Da sottolineare la prestazione della Ferrari, meno brillante rispetto a quanto ci si aspettasse dopo le ottime qualifiche witnessed nelle prime gare della stagione. Charles Leclerc e Carlos Sainz si sono attestati a metà classifica, con problemi di aderenza che hanno condizionato la ricerca della prestazione. Il team di Maranello, comunque, resta fiducioso e punta a recuperare terreno nell’importante sessione di qualifica Sprint, consapevoli che l’assetto e la scelta delle gomme saranno cruciali sul circuito dell’International Circuit di Shanghai.
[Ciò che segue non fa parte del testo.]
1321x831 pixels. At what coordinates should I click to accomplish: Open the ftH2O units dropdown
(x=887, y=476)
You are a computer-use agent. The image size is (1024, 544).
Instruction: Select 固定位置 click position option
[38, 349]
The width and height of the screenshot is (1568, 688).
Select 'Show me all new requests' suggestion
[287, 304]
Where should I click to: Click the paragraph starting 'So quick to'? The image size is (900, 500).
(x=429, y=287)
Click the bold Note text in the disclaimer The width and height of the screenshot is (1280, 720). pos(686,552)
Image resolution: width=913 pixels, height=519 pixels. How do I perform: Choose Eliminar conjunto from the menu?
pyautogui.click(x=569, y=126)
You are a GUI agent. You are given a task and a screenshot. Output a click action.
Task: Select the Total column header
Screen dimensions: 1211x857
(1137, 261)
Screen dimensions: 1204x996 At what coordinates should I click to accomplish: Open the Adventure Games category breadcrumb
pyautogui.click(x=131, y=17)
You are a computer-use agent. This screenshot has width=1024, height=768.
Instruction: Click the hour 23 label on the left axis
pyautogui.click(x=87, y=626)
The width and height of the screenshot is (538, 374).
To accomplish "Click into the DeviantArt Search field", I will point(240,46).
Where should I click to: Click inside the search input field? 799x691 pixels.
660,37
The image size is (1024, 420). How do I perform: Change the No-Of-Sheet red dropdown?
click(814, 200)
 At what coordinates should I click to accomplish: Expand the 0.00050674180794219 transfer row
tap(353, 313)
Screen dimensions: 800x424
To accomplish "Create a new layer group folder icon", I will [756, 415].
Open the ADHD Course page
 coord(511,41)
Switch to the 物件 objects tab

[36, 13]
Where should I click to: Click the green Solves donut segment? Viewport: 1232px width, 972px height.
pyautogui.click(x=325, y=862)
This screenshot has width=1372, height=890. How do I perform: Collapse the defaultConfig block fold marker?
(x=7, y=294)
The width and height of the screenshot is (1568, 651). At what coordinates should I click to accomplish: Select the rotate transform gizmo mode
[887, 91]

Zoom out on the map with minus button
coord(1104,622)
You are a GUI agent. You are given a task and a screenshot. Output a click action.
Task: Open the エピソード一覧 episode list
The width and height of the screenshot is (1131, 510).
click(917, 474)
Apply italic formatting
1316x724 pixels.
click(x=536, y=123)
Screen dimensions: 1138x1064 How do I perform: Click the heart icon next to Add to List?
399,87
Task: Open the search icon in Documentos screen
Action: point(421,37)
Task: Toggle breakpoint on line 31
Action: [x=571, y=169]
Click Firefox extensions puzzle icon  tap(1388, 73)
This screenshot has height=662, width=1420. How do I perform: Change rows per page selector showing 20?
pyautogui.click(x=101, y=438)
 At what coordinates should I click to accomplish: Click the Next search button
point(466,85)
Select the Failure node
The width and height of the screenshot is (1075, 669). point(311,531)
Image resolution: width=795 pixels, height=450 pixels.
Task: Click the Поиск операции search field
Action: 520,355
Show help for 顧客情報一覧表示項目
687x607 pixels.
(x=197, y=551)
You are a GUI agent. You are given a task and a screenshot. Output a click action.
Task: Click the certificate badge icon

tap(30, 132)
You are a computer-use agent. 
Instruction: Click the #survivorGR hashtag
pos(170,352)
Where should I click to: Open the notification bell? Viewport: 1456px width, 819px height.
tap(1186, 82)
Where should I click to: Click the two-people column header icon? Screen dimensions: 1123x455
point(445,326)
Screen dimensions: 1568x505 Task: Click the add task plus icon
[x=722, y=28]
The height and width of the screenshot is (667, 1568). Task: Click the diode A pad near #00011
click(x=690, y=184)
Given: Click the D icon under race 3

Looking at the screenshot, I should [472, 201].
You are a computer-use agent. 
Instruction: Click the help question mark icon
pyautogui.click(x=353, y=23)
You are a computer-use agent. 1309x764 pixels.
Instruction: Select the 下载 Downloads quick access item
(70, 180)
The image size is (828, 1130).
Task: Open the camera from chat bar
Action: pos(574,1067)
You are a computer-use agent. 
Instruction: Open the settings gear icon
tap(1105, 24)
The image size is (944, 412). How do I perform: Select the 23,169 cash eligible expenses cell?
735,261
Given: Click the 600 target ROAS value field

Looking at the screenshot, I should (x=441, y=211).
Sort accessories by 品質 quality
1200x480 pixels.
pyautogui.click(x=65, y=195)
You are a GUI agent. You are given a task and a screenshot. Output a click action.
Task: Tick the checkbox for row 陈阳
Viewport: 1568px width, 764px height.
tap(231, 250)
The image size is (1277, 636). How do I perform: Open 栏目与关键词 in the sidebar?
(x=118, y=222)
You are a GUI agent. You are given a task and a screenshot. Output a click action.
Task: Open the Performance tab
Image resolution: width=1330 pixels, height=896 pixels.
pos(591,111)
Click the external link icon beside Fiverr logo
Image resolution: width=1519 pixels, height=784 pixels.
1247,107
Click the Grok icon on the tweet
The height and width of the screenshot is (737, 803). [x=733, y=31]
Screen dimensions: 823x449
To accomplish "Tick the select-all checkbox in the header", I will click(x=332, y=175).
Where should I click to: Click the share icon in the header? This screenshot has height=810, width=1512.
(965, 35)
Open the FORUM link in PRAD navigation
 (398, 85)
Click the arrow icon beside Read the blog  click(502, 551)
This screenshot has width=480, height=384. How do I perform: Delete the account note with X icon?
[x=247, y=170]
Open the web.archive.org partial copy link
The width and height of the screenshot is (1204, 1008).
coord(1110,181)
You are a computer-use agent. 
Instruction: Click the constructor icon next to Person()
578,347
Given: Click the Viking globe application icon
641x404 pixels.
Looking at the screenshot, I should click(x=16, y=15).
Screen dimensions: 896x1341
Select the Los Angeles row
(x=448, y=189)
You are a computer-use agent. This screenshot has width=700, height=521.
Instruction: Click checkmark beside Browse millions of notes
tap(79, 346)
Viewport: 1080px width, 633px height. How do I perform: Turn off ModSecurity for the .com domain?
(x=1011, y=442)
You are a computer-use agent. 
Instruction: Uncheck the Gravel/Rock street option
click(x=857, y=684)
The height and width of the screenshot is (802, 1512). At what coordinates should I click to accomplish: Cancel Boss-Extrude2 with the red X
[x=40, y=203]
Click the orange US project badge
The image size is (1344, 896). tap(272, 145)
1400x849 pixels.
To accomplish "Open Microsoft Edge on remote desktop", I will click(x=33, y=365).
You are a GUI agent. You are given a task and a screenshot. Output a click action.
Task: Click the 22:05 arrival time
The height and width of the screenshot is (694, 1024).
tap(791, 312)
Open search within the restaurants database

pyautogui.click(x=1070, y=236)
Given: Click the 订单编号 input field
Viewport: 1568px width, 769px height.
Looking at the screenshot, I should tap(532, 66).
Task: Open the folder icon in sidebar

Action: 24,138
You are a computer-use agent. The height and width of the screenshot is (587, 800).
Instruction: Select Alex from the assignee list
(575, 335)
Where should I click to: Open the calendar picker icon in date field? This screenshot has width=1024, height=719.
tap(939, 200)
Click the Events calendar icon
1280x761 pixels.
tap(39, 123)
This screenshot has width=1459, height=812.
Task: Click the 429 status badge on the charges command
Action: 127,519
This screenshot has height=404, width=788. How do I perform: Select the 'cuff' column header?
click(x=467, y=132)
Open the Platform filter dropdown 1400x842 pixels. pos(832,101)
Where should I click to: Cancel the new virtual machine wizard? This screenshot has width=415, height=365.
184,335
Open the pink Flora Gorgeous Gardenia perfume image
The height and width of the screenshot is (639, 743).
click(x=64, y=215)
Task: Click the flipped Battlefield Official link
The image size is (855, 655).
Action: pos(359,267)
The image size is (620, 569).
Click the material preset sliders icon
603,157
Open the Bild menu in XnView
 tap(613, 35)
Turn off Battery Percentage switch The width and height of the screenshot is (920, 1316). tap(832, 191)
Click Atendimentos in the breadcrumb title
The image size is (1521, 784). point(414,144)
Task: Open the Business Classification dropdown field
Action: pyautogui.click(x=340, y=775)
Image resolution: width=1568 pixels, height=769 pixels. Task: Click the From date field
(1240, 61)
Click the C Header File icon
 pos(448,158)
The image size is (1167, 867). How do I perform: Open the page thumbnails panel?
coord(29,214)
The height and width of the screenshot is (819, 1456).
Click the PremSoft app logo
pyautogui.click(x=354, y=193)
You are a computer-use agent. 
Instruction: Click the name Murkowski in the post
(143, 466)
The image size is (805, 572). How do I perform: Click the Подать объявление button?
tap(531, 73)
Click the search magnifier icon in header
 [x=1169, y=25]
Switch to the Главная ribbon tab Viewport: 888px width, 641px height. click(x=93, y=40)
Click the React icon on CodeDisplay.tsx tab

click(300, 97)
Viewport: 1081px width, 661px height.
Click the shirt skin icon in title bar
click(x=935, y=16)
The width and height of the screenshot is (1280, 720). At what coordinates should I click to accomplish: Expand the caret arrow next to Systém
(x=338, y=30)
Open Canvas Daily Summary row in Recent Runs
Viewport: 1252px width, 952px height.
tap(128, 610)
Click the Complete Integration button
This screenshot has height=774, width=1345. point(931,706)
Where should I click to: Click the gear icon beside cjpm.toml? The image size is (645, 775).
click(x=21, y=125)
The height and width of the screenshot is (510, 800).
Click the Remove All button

L’introduzione della Sprint a Shanghai – storicamente pista favorevole ai sorpassi e alle battaglie ravvicinate – rappresenta una grande opportunità strategica: i punti in palio nel sabato asiatico potrebbero già indirizzare l’equilibrio del campionato costruttori, soprattutto in una fase ancora interlocutoria della stagione in cui ogni dettaglio può fare la differenza. Il paddock si prepara dunque a vivere due giorni di intensissimo motorismo dove gli errori saranno pagati carissimi e il tempismo nelle scelte farà la differenza tra protagonisti e comprimari.
Da osservare anche il ritorno dei grandi eventi nel paddock cinese: il pubblico accorso in massa sugli spalti testimonia la passione locale e la crescente importanza strategica del mercato asiatico. I dati di affluenza di questi giorni lo confermano, con la Formula 1 pronta a consolidare il proprio appeal globale. Non va dimenticato, inoltre, l’impatto che un weekend intenso come quello di Shanghai potrebbe avere sulla gestione delle power unit e delle risorse dei team in vista di un campionato lungo e sempre più imprevedibile.
Gli ingredienti per uno spettacolo memorabile ci sono tutti: la Mercedes che sembra aver ritrovato competitività, il rebus strategico legato a gomme e setup, la rincorsa dei top team e una pista che promette colpi di scena tra Sprint e Gran Premio. I tifosi della Formula 1 non potrebbero chiedere di più. Prepariamoci a vivere emozioni forti sul circuito di Shanghai!